▶ **Work order 1**
Please copy word for word the part of the excerpt on Killare starting with "The neighbouring civil" and going on through "to the west.".
▶ **Work order 2**
Answer these questions from the excerpt on Killare:
(a) How far from Mullingar is Killare, and in what direction?
(b) How many acres does the civil parish cover?
(c) Which neighboring civil parish lies to the east?

▶ **Excerpt provided**
Civil parish in County Westmeath, Ireland

Killare is a civil parish in County Westmeath, Ireland. It is located about 20 km west–south–west of Mullingar.

Killare is one of 9 civil parishes in the barony of Rathconrath in the province of Leinster. The civil parish covers 11279.2 acre.

Killare civil parish comprises Ballymore village and 43 townlands: Ardbrennan, Ballinacor or Clonboy, Ballinaspick or Bishopstown, Ballinive, Ballinkeeny or Mosstown, Ballinlavan, Ballyclogher, Ballydavid, Ballymacallen, Ballymacartan, Bessville, Bishopstown or Ballinaspick, Bracknahevla, Clare, Clinickilroe, Clonboy or Ballinacor, Clonnamanagh, Clonnslynagh, Clonybane, Clonyveey, Clyglass, Duneel, Dungaghy, Gibstown, Keenoge, Killarecastle, Killarechurch, Killaroo, Killeenagh, Killeenagroagh, Killeenbane or Tullagh Upper, Killeenboy, Killeenbrack, Lurgan, Maddadoo, Moranspark, Mosstown or Ballinkeeny, Mosstown Demesne, Mullaghcloe, Pottiaghan Commons, Rackavra, Rathskeagh Lower, Rathskeagh Upper, Rowe or Toordillon, Taghnafearagh, Toorcoffey, Toordillon or Rowe and Tullagh Upper or Killeenbane.

The neighbouring civil parishes are: Templepatrick to the north, Ballymorin to the north–east, Conry to the east, Ardnurcher, or Horseleap to the south–east, Kilcumreragh to the south–west and Ballymore to the west.

▶ **Raw data**
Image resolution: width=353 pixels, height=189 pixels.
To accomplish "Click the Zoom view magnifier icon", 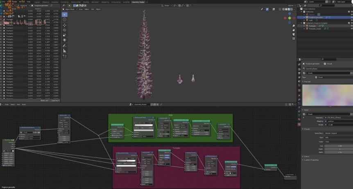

▶ **Exercise response 1**
The neighbouring civil parishes are: Templepatrick to the north, Ballymorin to the north–east, Conry to the east, Ardnurcher, or Horseleap to the south–east, Kilcumreragh to the south–west and Ballymore to the west.

▶ **Exercise response 2**
(a) About 20 km west–south–west of Mullingar.
(b) 11279.2 acres.
(c) Conry.